短い課題 1: 企業のサービス事例に関する文章のうち、「株式会社ベビーカレンダーによ」から始まり「減するために考えられました。」で終わる部分をそのまま書き写してください。
短い課題 2: 企業のサービス事例に関する文章によると、FUNFAMがオンラインサービス「ごかんごさい」を始めたのはいつですか。
短い課題 3: 企業のサービス事例に関する文章の最後の文に続けて、その先を書いてください。

提示文:
------------------------------
三越伊勢丹では、「売り場」ではなく「お買い場」という言葉が使われています。これは、店頭のフロアを、商品を販売する企業側の視点ではなく、購入する顧客側の視点で捉えるための考え方の表れです。
同社はこうした姿勢に基づき、緊急事態宣言による休業が続く間も、顧客の求める買い物体験を社内で話し合うなど、カスタマー・エクスペリエンス向上のためのサービスを模索し続けていました。
そうした経験から生まれたのが、2020年11月リリースの「三越伊勢丹リモートショッピングアプリ」と、2021年3月スタートの仮想空間サービス「REV WORLDS(レヴワールズ)」です。
「三越伊勢丹リモートショッピングアプリ」では、ビデオ通話で店頭スタッフに商品を見せてもらったり、チャットで画像を見ながらテキストによる接客を受けたりして商品を購入できます。「REV WORLDS」は仮想伊勢丹新宿店にアバターを使って買い物に行けるコンテンツです。
これらのサービスのメリットは、自宅にいながら「予期せぬものとの出合い」を提供できることだといいます。
従来のECサイトは便利ではあるものの、販売員からの提案は受けられません。これらのサービスを活用すれば、自宅にいながらリアルに近い接客を受けられます。
※参考:「お買い場」の力を最大限に活かす。三越伊勢丹のデジタル組織の再編とアプリ開発 
オンラインで救う孤育て|FUNFAM株式会社
食器や調理器具の企画デザイン、料理イベントの運営、飲食店のプロデュースなどを行うFUNFAM株式会社。育児向けIT商品・サービスのコンテスト「BabyTech® Awards 2022」で授乳と食事部門の大賞を受賞した「ごかんごさい」も、同社が手掛けるサービスです。
FUNFAMは、コロナ禍によってオフラインの料理教室を開催できず、人との接触が減ったことがきっかけで、いわゆる「孤育て」問題に目を向けました。
孤育てとは、育児に関する相談ができなかったり、助けを得られなかったりすることが原因で、孤立したまま子育てをする状況のことです。育児ノイローゼやDVなどに発展する可能性もあり、社会的に大きな問題であるといえます。
株式会社ベビーカレンダーによる「孤育て」実態調査でも、コロナ禍になって孤独感が増したと回答した母親は回答者の7割を超えました。そこでFUNFAMは2020年6月、強みである「食」を通じたオンラインサービス「ごかんごさい」をスタートしています。
「ごかんごさい」は、生後5カ月〜18カ月の乳幼児向け離乳食を毎月届けるのがベースのコンテンツで、届いた食材にひと手間かけて完成させるレシピ構成になっている点が特徴です。このスタイルは、まるごとレトルトの離乳食を与えるときに生じる「子どもに手をかけてあげられない」という罪悪感を軽減するために考えられました。
また、育児の悩み相談も可能なオンライン離乳食教室や、専用のレシピサイトも用意し、利用者が他の保護者とつながることのできる仕組みも構築しました。
------------------------------
提供情報:
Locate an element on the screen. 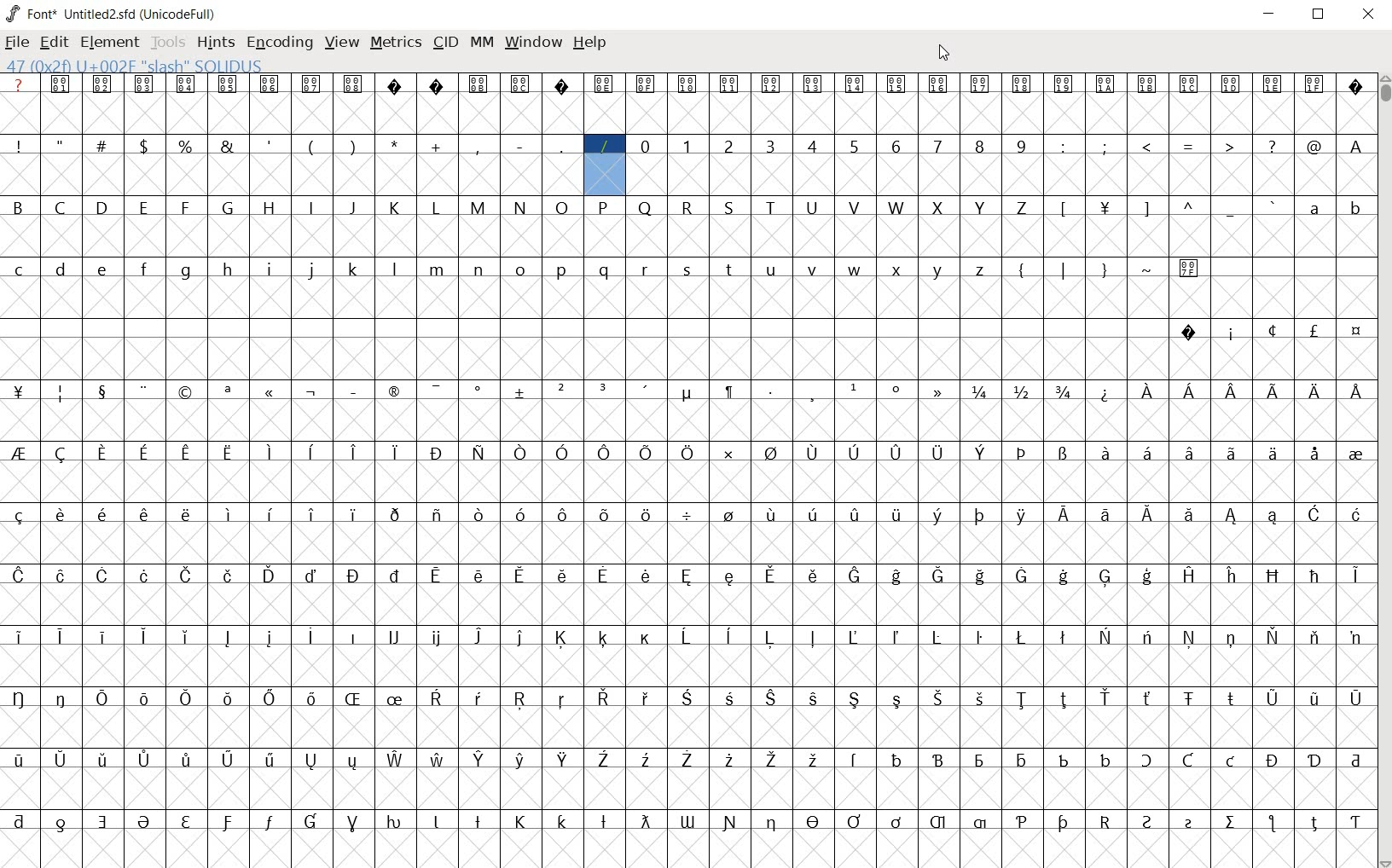 Image resolution: width=1392 pixels, height=868 pixels. glyph is located at coordinates (1231, 211).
------------------------------
最終回答 1:
株式会社ベビーカレンダーによる「孤育て」実態調査でも、コロナ禍になって孤独感が増したと回答した母親は回答者の7割を超えました。そこでFUNFAMは2020年6月、強みである「食」を通じたオンラインサービス「ごかんごさい」をスタートしています。
「ごかんごさい」は、生後5カ月〜18カ月の乳幼児向け離乳食を毎月届けるのがベースのコンテンツで、届いた食材にひと手間かけて完成させるレシピ構成になっている点が特徴です。このスタイルは、まるごとレトルトの離乳食を与えるときに生じる「子どもに手をかけてあげられない」という罪悪感を軽減するために考えられました。

最終回答 2: 2020年6月です。

最終回答 3:
初めての育児のときなど、情報や商品、サービスは充実していても、結局何がいいのかわからないという悩みが常につきまといがちです。そこで、FUNFAMの「ごかんごさい」は離乳食の宅配と、オンライン離乳食教室・悩み相談をセットにし、子育てに悩む保護者の孤立を防ぐようにしています。
※参考:世界初オンライン料理教室体験付き【宅配離乳食BOX「ごかんごさい」】スマイルママプロジェクト始動!
メタバースでサーキットへ|株式会社ビフロスト
株式会社ビフロストは、グラフィックデザインの制作を中心に、動画編集やメタバース事業まで幅広く手掛けるデザイン事務所です。2013年に設立されて以来、車関連の雑誌やポスターなどのデザインも制作してきた実績があります。
コロナ禍において車関連のイベントの開催が制限されたり、サーキットへ足を運ぶ人が激減したりして、売上げを確保するのが難しい企業が多くありました。
そこでビフロストは、ドリフト走行技術を競い合うことで知られるモータースポーツ選手権「D1 GRAND PRIX」を仮想空間であるメタバースで開催できないかと考えました。
その後、SDK「Agora」を採用して構築したバーチャル空間「D1メタバースタ」では、ユーザーはアバターとして参加し、競技の生配信をリアルに現場にいるように見られます。
「D1メタバースタ」では、参加者同士でチャットや音声通話、リアクション機能やエモート機能があるため、参加者は競技だけではなくコミュニケーションも楽しめます。これにより、コロナ禍でも同じ趣味を持つ人同士がバーチャル空間のイベントで出会える機会ができ、ファンエンゲージメントも向上しているそうです。
自宅でビューティカウンセリング|palpat 株式会社
palplat 株式会社は、美容に関するプラットフォームの企画・開発・運営、最先端テクノロジーのコンサルティングなどを行う企業です。2021年10月には、SDKの「Agora」によって日本初のビューティーカウンセリング専門サイト「blush」をリリースしたことで知られます。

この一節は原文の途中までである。